■ **WHAT IS REQUIRED**
Search the data for the word "screenshot" and copy every line where it occurs.

■ **STUDY MATERIAL**
★ ★ ★ ★ ★ ★ ★
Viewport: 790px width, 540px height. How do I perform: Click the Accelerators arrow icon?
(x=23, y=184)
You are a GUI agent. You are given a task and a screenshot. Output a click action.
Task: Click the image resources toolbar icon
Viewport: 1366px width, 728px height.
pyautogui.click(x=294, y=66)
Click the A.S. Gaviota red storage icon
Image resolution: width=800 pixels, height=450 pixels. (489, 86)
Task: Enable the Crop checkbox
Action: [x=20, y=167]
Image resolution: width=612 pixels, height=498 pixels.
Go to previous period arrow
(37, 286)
★ ★ ★ ★ ★ ★ ★
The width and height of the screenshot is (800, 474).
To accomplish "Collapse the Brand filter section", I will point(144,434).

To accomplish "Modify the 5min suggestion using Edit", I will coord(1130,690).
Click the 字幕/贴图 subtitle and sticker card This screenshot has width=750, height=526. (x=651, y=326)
★ ★ ★ ★ ★ ★ ★
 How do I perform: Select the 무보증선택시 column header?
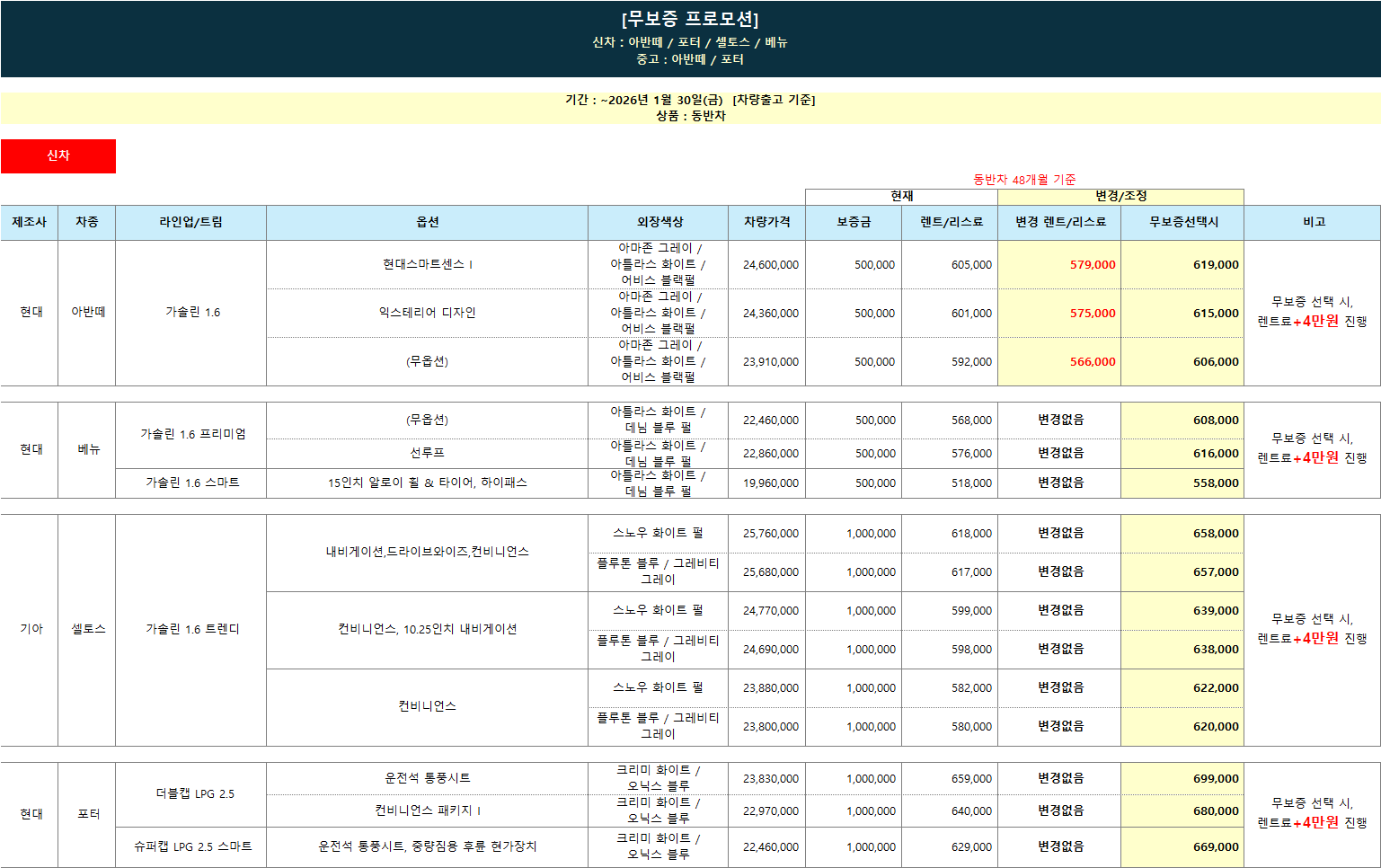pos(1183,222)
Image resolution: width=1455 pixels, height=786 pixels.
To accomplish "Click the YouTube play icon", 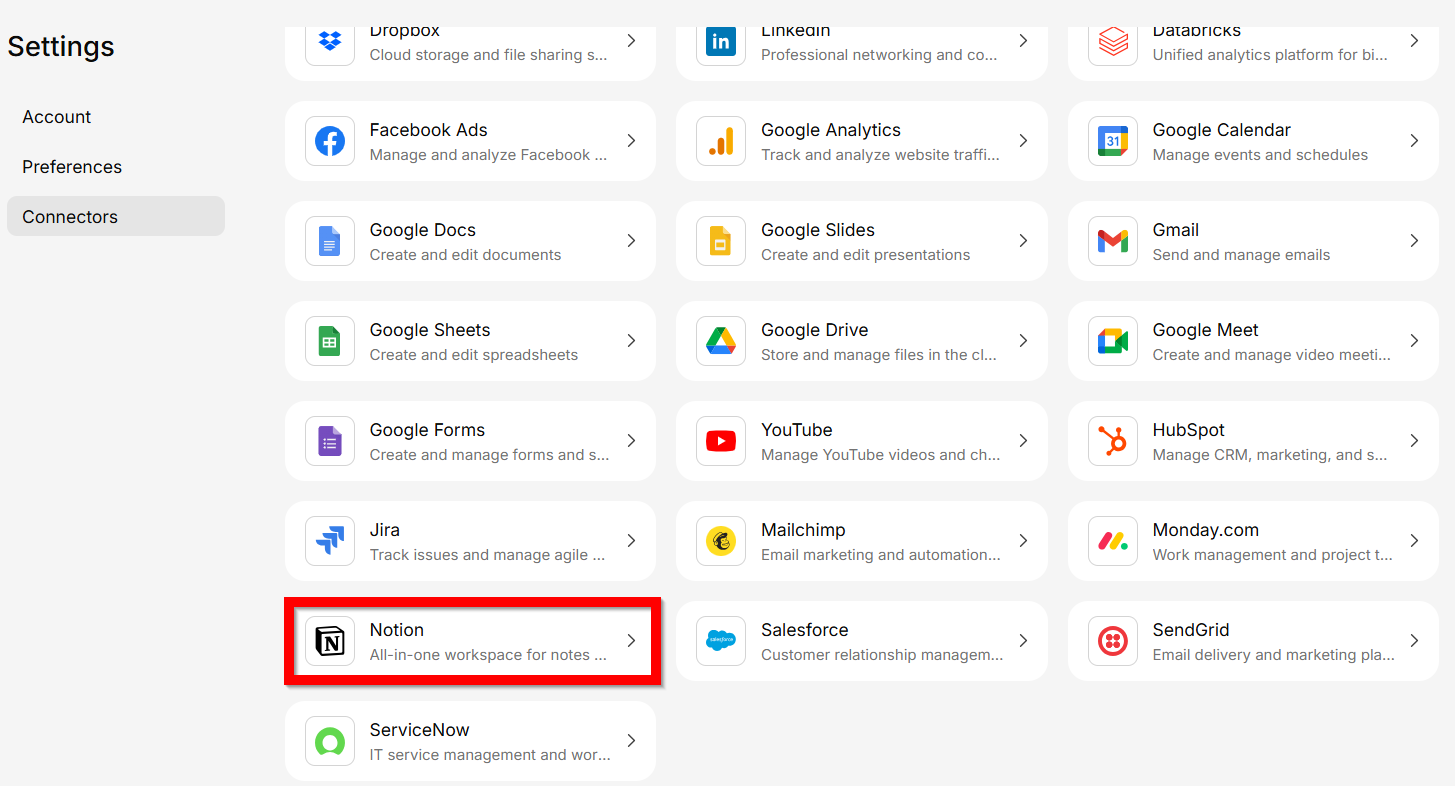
★ ★ ★ ★ ★ ★ ★
■ **SOLUTION TO THIS EXERCISE**
You are a GUI agent. You are given a task and a screenshot. Output a click action.
The width and height of the screenshot is (800, 474).
Click the 字幕/贴图 subtitle and sticker card This screenshot has width=750, height=526. (x=651, y=326)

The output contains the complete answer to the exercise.